Hi guys,
I need some help with searching objects in graphql.
Background:
Using weaviate in RAG context to get the legal doc elements to feed to answering model (openai)
The query contains the question and 0-x “precisions” to help target the element, the idea of having “precisions” is to allow users move the targeted vector cetroid by adding some keywords/phrases to their question (show weaviate how the text might look like in DB)
Query example:
{
Get {
Element(
nearText: {
concepts: ["Does the contract specify the duration?"],
moveTo: {
concepts: ["The present contract has a duration of", "This agreement is signed for ... years"],
force: 0.63
},
certainty: 0.689
},
where: {
path: ["document"],
operator: Equal,
valueText: "abcde-12345"
},
autocut: 3,
limit: 15,
) {
content,
title,
name,
outline,
path,
parentPath,
parentName,
document,
order,
type,
_additional {
id,
certainty
}
}
}
}
The problem
- At about 5% of the cases I have SSL errors vectorizing the concepts of this query, so even if I implemented the retry strategy to get the result anyway (3 attempts max to get it done) - it still adds some extra time which I would love to eliminate. Here are details about the errors I have: Random SSL/TLS Errors while vectorizing strings inside docker container
- I’m not sure how the weaviate handles the vectors of concepts in the background, especially if they are stored for a long period in cache. But as my concepts(strings) are pretty much the same (up to 1k of various strings for now, but may grow to about 100k later on), I’d like to be sure not to vectorize them again and again.
What I tried
I added another class to the instance schema: Vector with simply one property: value, containing the text of the string, hoping I can reuse the stored vectors in the query for document elements.
Vector items have UUID v5 (deterministic UUID generated in my namespace using normalized string value as name to get the same UUID for the same string on all installations).
Before running the query above (GET Element) the strings are added as Vector objects via the REST batch endpoint in the hope of using their UUIDs in the query (from the forum I see the batch does not re-vectorize the objects if the object submitted is not modified, so running the same batch a second time always goes way faster than the first, and if the first batch had errors at object level - the second run corrects them).
Then I tried using the nearObject ( Search operators | Weaviate - Vector Database ) search referencing the UUID of the question (question only in the beginning to test) - no luck, got an error about the object not being found.

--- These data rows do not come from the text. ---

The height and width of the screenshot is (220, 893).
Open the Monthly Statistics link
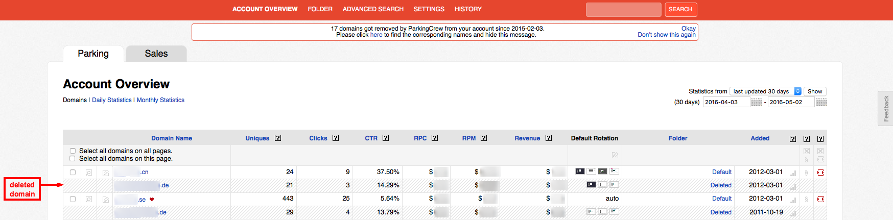click(x=160, y=100)
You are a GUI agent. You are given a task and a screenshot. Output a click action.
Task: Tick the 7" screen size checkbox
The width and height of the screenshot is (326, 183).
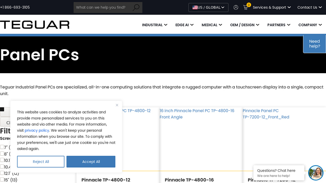tap(2, 147)
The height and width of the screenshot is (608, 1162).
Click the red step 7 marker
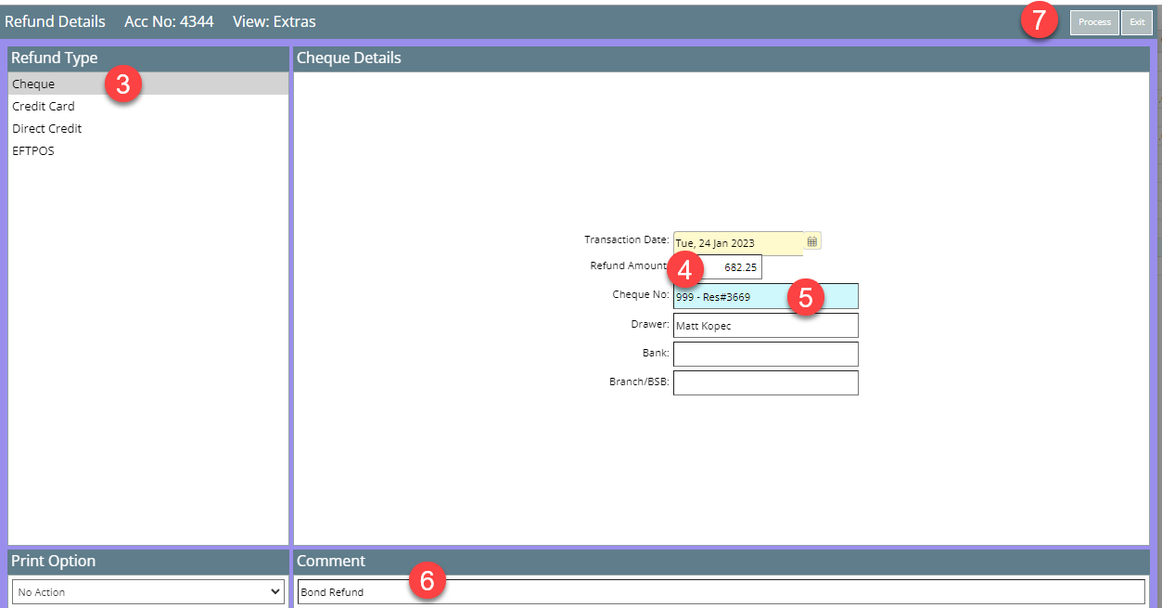click(1040, 20)
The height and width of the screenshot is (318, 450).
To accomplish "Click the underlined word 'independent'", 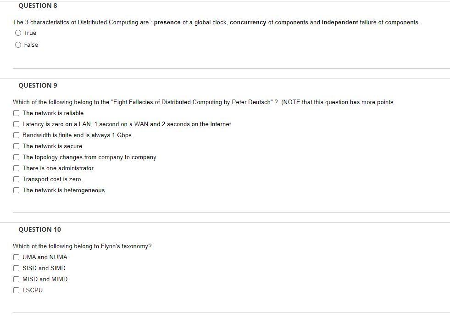I will click(x=340, y=22).
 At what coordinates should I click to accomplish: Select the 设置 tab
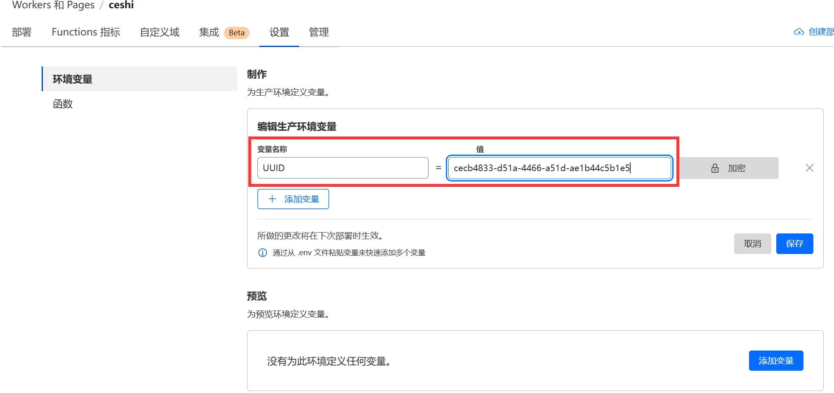click(279, 32)
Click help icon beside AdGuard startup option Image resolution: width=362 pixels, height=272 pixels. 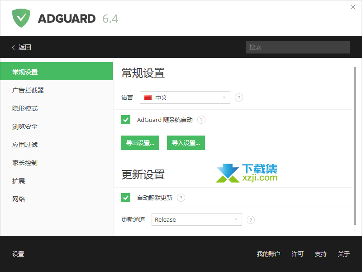(201, 120)
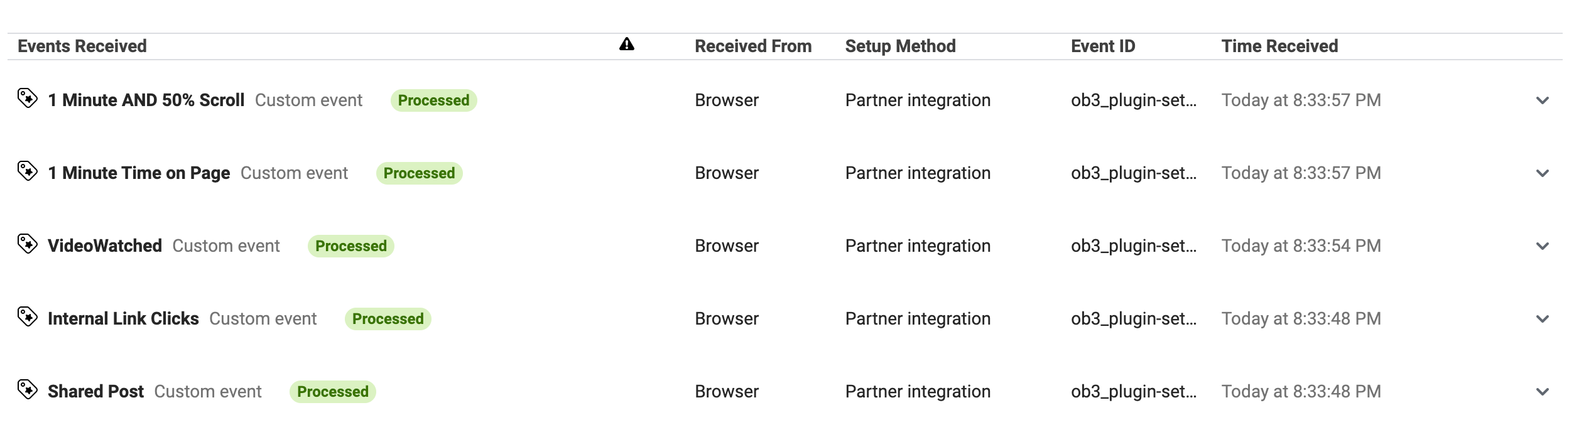Click the warning triangle icon in the header
1574x437 pixels.
pos(626,45)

Then I tried nearText ( I’m a noob on this forum so no link as only 2 links max for me ) with moveTo.objects for the “precisions” - same error of objects not being found.
All objects are accessible via REST endpoint v1/objects/{UUID} before and after the query. Maybe the fact that the referenced objects are of another class plays a role here?
What would be ideal:
I handle the Vector objects before the query to make sure they are vectorized and stored in DB.
Then I use graphql query to select Element objects where I use question Vector object UUID to target the Element objects and still have the ability to “correct” the question vector by moving it with (predefined in a parameter) force to the centroid of the vectors of the “precisions” Vector objects passed by their UUID in parameters.
Any help to get this thing done would be welcome.